The McGee Art Pavilion is an expansion to the School of Art and Design at the New York State College of Ceramics. Designed as a large ceramic container for holding art and light, the pavilion is set on a plaza between two existing campus buildings on the main pedestrian road on the campus, creating a realization of the manufacturing history of Alfred.
Its ceramic façade, made of un-glazed terra cotta tubes, is a solar and rain screen. The tubes that make up the screen are suggestive of the ceramic vessels and art objects created inside the School of Art and Design. Their un-glazed flushed white pigment is similar to the nature of student art work before final finishing. Furthermore, the staggered pattern of the façade is enthused by the racks of unfinished ceramic articles that envelop the art studios.

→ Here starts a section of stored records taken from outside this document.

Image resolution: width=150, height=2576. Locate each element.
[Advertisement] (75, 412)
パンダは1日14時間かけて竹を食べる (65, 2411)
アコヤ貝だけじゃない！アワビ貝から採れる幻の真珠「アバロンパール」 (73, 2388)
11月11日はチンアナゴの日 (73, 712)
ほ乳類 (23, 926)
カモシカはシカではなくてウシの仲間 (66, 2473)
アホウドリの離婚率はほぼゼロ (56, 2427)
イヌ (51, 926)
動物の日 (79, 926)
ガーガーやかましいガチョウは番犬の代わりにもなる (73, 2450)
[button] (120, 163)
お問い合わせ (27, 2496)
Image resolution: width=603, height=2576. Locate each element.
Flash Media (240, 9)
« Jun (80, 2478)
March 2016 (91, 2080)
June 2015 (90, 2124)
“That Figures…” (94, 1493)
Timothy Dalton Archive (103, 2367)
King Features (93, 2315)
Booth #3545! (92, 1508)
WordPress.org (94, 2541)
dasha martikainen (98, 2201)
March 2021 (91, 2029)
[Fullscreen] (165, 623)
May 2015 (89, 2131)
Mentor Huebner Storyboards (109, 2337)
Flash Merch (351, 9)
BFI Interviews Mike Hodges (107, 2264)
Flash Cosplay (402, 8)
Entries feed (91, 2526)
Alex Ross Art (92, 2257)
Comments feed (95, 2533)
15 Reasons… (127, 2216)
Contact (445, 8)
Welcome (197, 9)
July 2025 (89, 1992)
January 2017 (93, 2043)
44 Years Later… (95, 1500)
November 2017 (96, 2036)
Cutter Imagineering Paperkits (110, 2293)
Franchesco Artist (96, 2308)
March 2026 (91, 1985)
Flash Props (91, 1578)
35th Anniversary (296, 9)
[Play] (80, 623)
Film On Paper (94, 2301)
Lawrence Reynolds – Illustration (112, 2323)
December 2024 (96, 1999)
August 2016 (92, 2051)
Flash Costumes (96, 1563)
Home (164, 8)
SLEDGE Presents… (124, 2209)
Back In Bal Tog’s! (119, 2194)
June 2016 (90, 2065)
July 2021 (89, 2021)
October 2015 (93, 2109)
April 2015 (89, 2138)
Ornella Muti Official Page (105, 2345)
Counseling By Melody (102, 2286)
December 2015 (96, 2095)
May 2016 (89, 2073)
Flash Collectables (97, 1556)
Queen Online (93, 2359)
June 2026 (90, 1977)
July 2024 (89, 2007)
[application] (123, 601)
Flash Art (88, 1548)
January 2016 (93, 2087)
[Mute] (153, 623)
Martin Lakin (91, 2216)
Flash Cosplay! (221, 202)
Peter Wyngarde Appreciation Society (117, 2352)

Cantilevering over a glass wall, the pavilion vividly engages campus on-lookers as a piece of ceramic art and allows them to see inside the exhibition gallery, consequently putting student work on public display. The exhibition space is inherently flexible and large enough to display hefty contemporary art pieces. In addition, a mezzanine gallery overlooks the two story exhibition hall to give a bird’s eye perspective to the three dimensional works. Additionally, the mezzanine connects to the immersive gallery, which is a black box space for the total immersive display of video and audio art forms. Finally, art studios, expanded media studios, art history classrooms, and support spaces are located below the exhibition hall.
The McGee Pavilion is designed to achieve a USGBC LEED Silver certification through control of day lighting in the galleries, TPO roofing, low consumption water fixtures, and high efficiency heating ventilation and air condition systems, including radiant heating in the exposed concrete floors of the studios and exhibition space.